Passage shown ->
_ _ _ _ _
Containers are lightweight execution environments that run applications as isolated processes. In a microservices architecture, each container serves a specific function, and multiple containers work together to deliver a complex application or service.

One advantage of using containers in a microservices architecture is that containers are ephemeral: you can create or destroy them as needed. However, the short-lived and ephemeral nature of containers means that logging requires extra consideration to ensure efficiency and reliability.

Containerized applications do not provide insight into the underlying host system’s behavior, since they run within isolated environments with their own logs. In general, containers emit logs to standard output (stdout) and standard error (stderr), which are stored by default on the host system as JSON files.

Once stored, container logging then involves two levels of log aggregation:

  1. Application-level logging captures logs generated by the containerized application itself, such as errors, warnings, and events.
  2. Host-level logging captures system-level logs and logs generated by the Docker daemon.

For logging to be effective, correlating logs between the containerized application and the host is important, as identifying relationships between the two will provide a more comprehensive understanding of how the system is behaving. You can also identify issues impacting application performance for faster troubleshooting and resolution. Additionally, correlating logs can provide valuable insights for security monitoring and compliance purposes.

You can use various tools and frameworks (such as Fluentd) for collecting, aggregating, and storing container logs in a central location (such as CrowdStrike Falcon LogScale).

Overall, container logging is critical for managing microservice architectures. By implementing the right strategies and best practices, organizations can quickly identify and resolve issues, ensuring their services function reliably.

Docker Logging Strategies and Best Practices

The following strategies show different approaches to handling many of the common problems associated with Docker logging.

Log within the application, then ship logs externally

When logging within an individual microservice or application, each service can handle its own logging, and this includes log shipping. By letting each service control its own logging, you’ll have more flexibility. Use the Logrus or Zap libraries to implement logging within your application code.

Log with data volumes

With this approach, your applications send logs to a data volume from which they are collected. This strategy provides a centralized location for storing logs, making it easier to collect, aggregate, and store logs. You can use tools like Fluentd or Logstash to collect and parse logs from data volumes.
_ _ _ _ _
Material ->
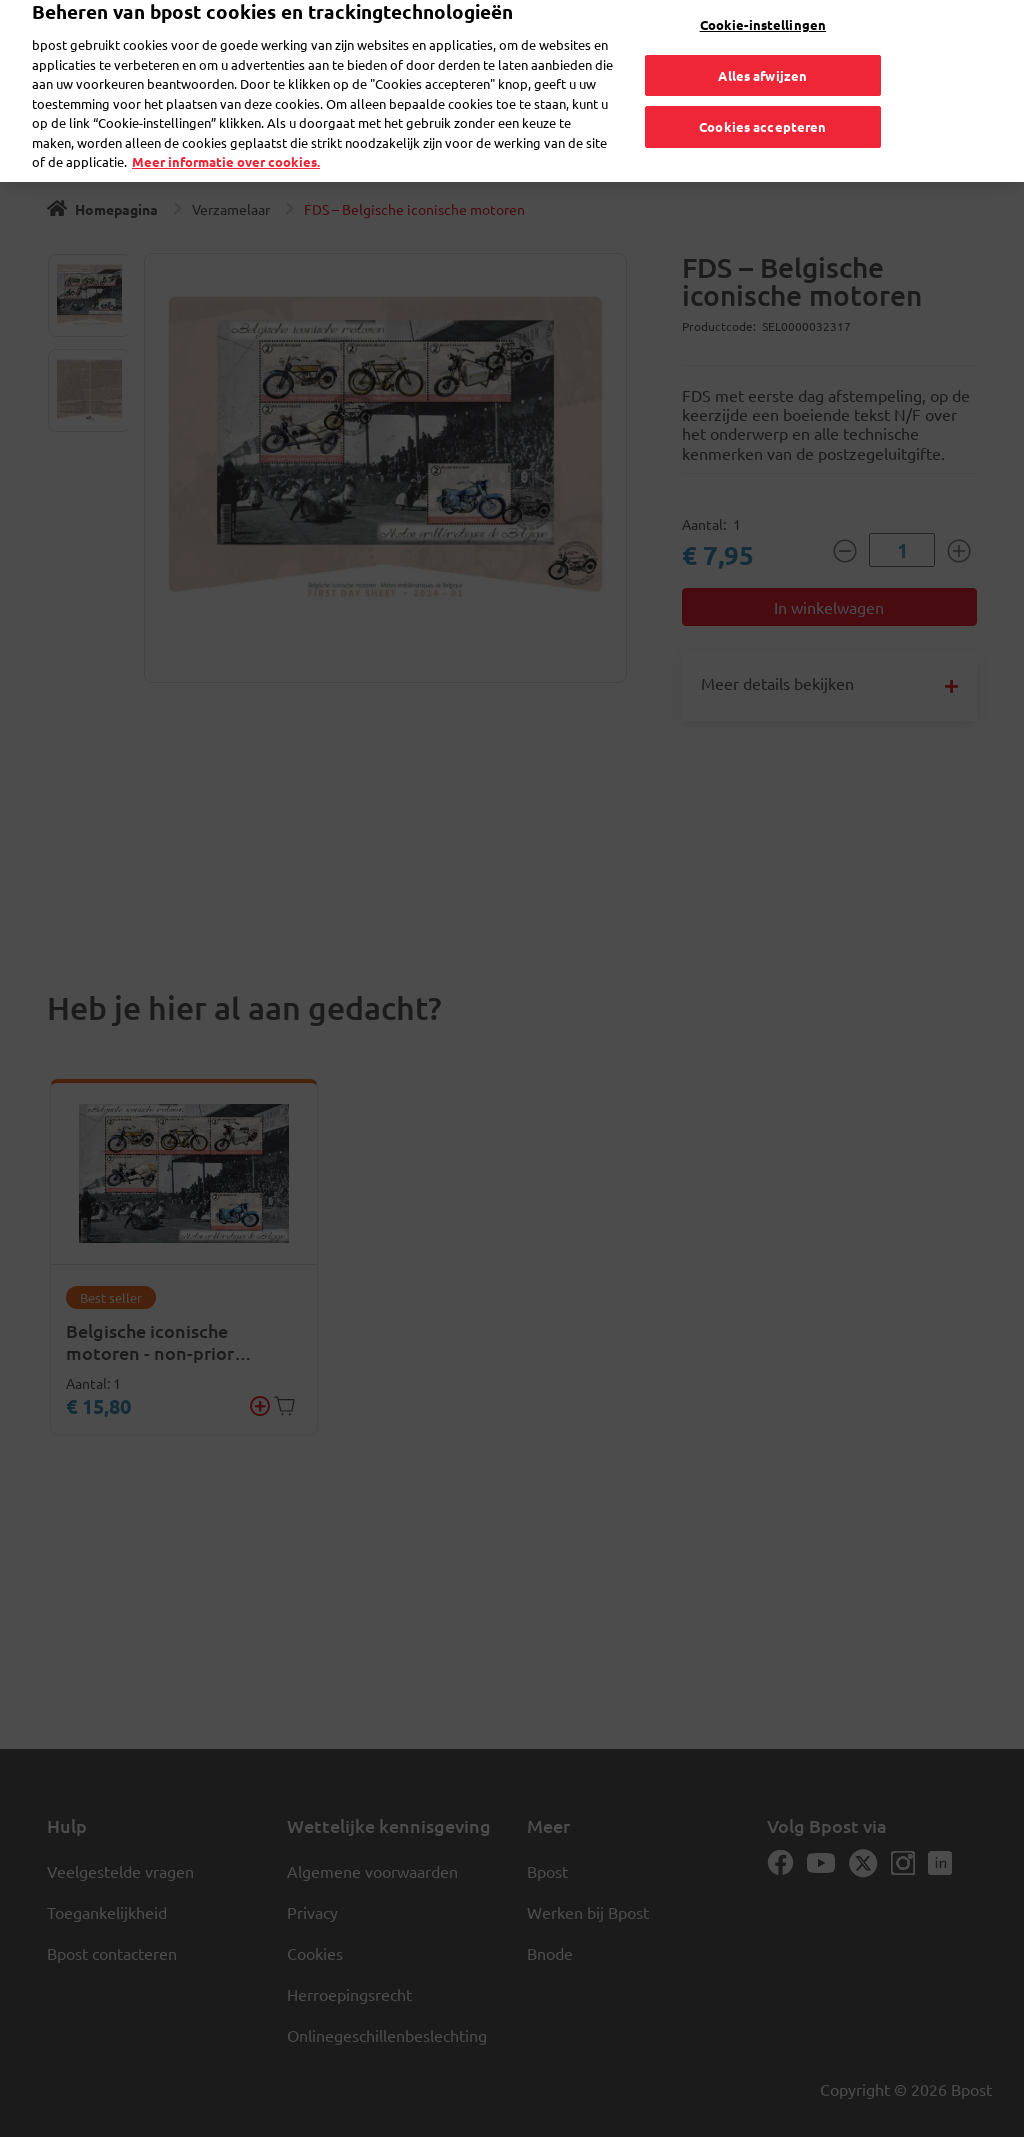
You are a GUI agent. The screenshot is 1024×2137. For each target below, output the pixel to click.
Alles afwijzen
_ _ _ _ _
Complete the following ->
A. Name every piece of software that the container logging text offers as an option for collecting, storing, or writing logs.
B. According to the container logging text, where and in what format are container logs stored by default?
C. Resume the container logging text from the point where it stops.
The listing is not needed here.

Results in order ->
A. Fluentd, CrowdStrike Falcon LogScale, Logrus, Zap, Logstash

B. On the host system, as JSON files.

C.
Use logging drivers

When logging in Docker, you can also leverage different logging drivers, such as Syslog and Journald. A logging driver directly reads data from a container and forwards it. The logging driver can then send the logs to a central location.

Use a dedicated logging container

With this strategy, Docker will log events by using a dedicated logging container running on the same host. This logging container is responsible for handling logs instead of exposing a service on the host. The logging container can run tools like Fluentd or Logstash to collect and parse logs from other containers.

Use a sidecar container

Similar to the previous strategy, you can use a sidecar container for logging. With this strategy, you would configure a container alongside each application container, and this sidecar container would be responsible for collecting and handling logs. The sidecar can then handle all the processing and shipping of logs to a centralized location for storage.

Getting Started with Docker Container Logs

Docker provides an easy-to-use CLI for viewing container logs. In this section, we will discuss the basic usage of the docker logs command, providing examples of how to view and interact with container logs.

First, we’ll start a Docker container. This command starts a container named my-nginx based on the official nginx image. You can check that it’s running by accessing

~$ docker run --name my-nginx -p 80:80 -d nginx

To check the logs of the my-nginx container, we run the following command:

~$ docker logs my-nginx
/ /docker-entrypoint.d/ is not empty, will attempt to perform configuration
/ Looking for shell scripts in /docker-entrypoint.d/
/ Launching /docker-entrypoint.d/ info: Getting the checksum of /etc/nginx/conf.d/default.conf info: Enabled listen on IPv6 in /etc/nginx/conf.d/default.conf
/ Launching /docker-entrypoint.d/
/ Launching /docker-entrypoint.d/
/ Configuration complete; ready for start up
2023/03/06 18:44:43 [notice] 1#1: using the "epoll" event method
2023/03/06 18:44:43 [notice] 1#1: nginx/1.23.3
2023/03/06 18:44:43 [notice] 1#1: built by gcc 10.2.1 20210110 (Debian 10.2.1-6)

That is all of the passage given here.